Kurdish forces in Iraq claim to have broken an Islamic State siege that left Yazidi civilians and fighters trapped on a mountain for almost four months. The breakthrough came during a two-day blitz in the Sinjar region involving 8,000 peshmerga fighters and some of the heaviest airstrikes since a US-led coalition started an air campaign in September. Speaking at an operations centre near the border with Syria, Masrour Barzani, the son of the Kurdish president and the intelligence chief for the Iraqi autonomous region, said: “Peshmerga forces have reached Mount Sinjar, the siege on the mountain has been lifted.”
This operation represents the single biggest military offensive against IS and the most successful.
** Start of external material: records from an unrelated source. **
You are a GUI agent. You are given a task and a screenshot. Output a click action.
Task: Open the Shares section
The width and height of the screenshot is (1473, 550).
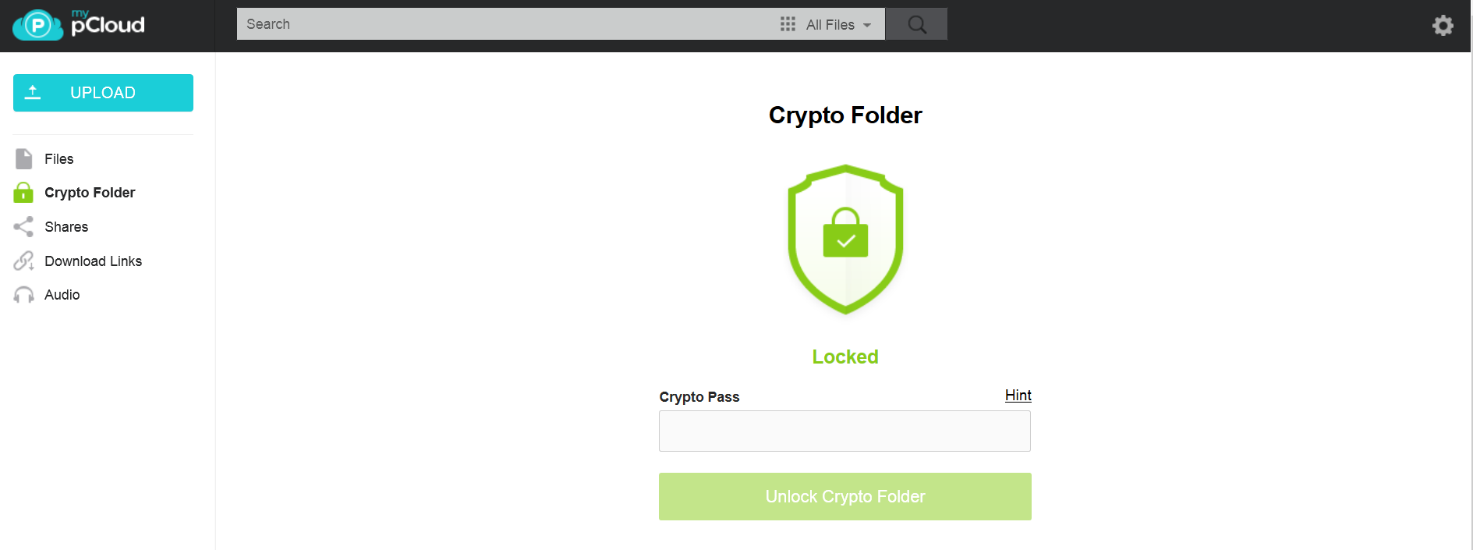tap(66, 227)
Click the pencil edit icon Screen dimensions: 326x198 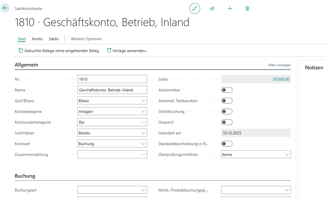[x=195, y=8]
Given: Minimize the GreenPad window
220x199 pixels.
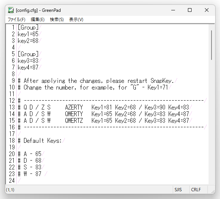Looking at the screenshot, I should (x=173, y=10).
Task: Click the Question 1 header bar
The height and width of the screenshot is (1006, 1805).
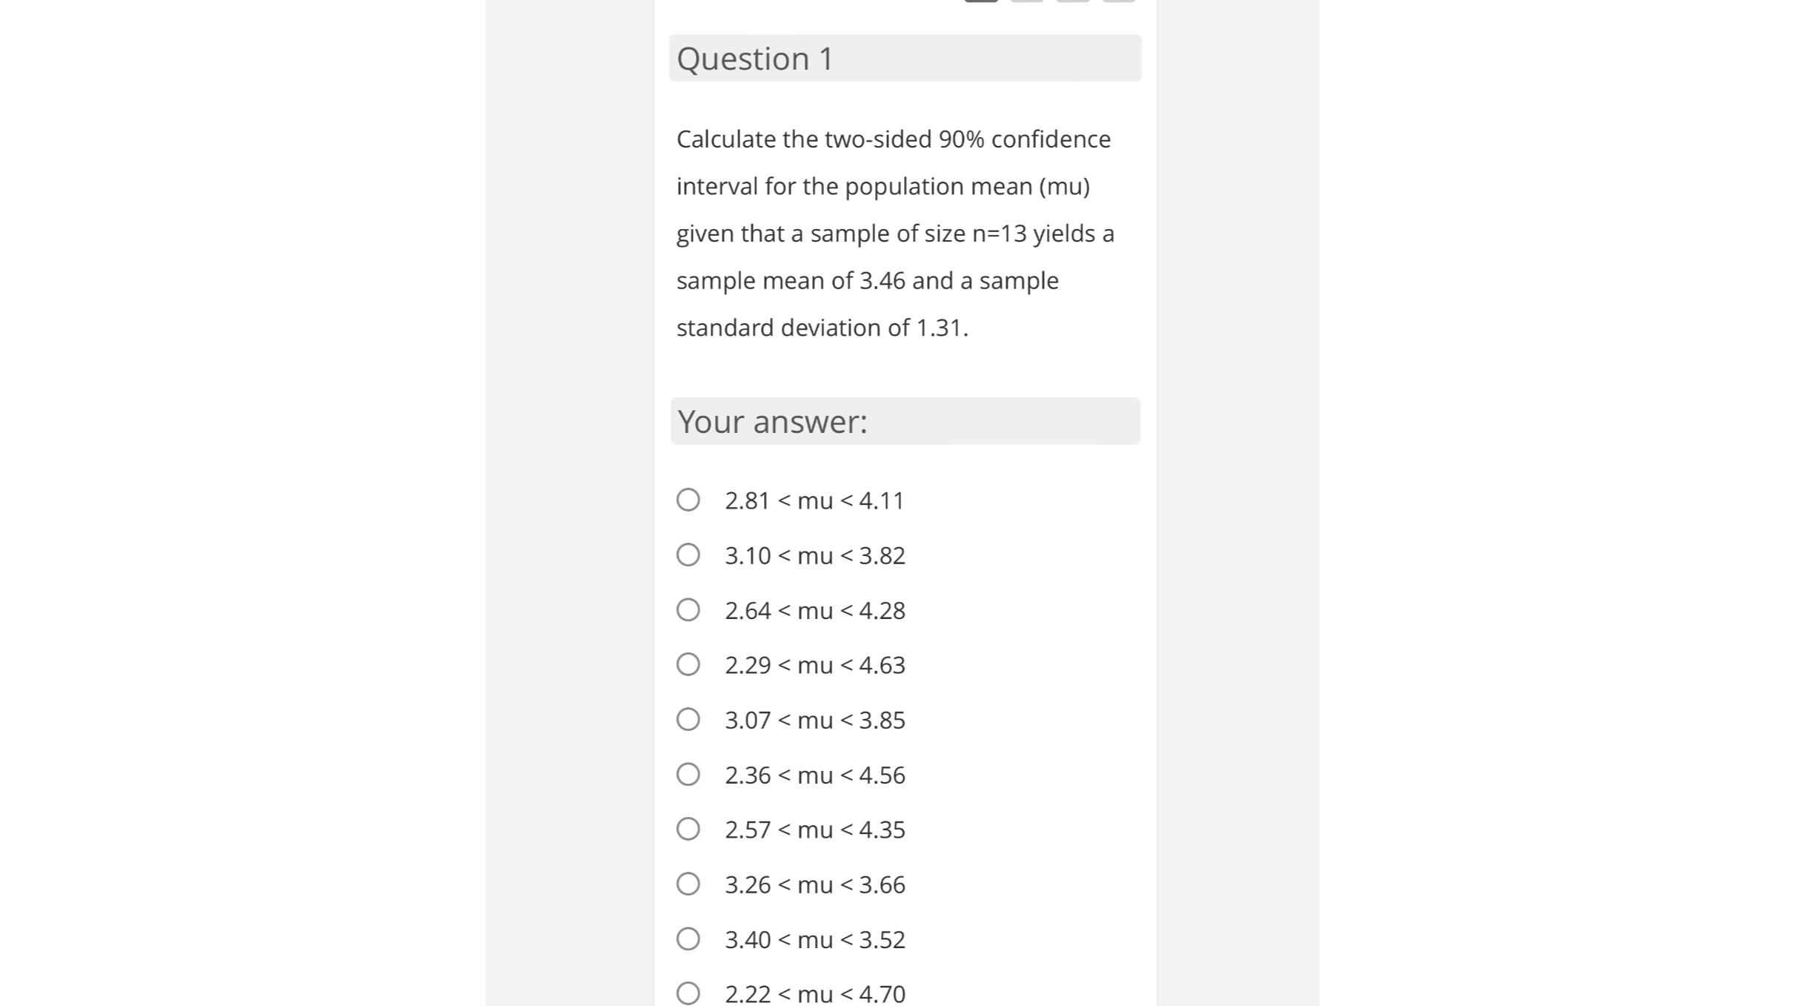Action: tap(905, 58)
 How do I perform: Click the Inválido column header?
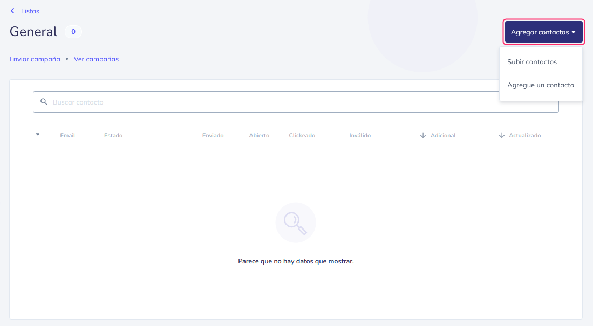[x=360, y=135]
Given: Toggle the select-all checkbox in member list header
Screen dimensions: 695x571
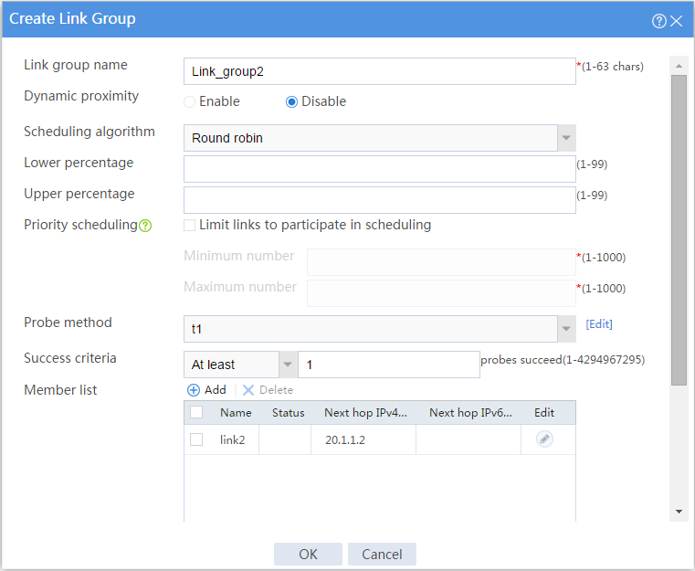Looking at the screenshot, I should 196,412.
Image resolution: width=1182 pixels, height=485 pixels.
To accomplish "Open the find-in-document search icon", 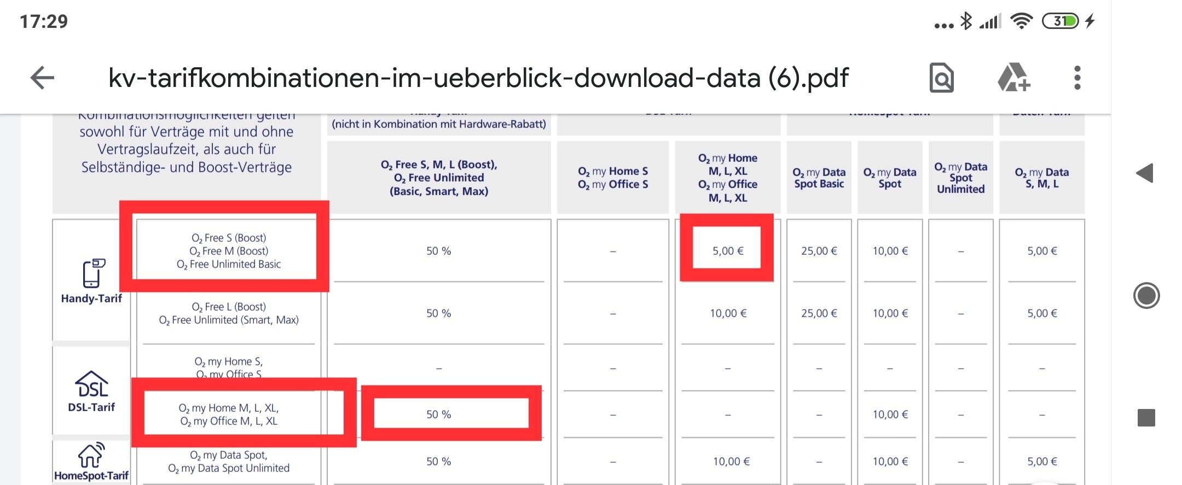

Masrour Barzani, son of the Kurdish president
The peshmerga said they had recaptured eight villages and killed around 80 IS fighters in the initial phase of the offensive launched from Rabia on the Syria border and Zumar on the shores of Mosul dam lake. Mr Barzani added in a statement: “This operation represents the single biggest military offensive against IS and the most successful.” The peshmerga commander for the area said troops had reached the mountain and secured a road that would enable people to leave, effectively breaking the siege. Several thousand are still thought to be trapped there. Jihadists still control the town of Sinjar, on the southern side of the mountain, and many of the surrounding villages.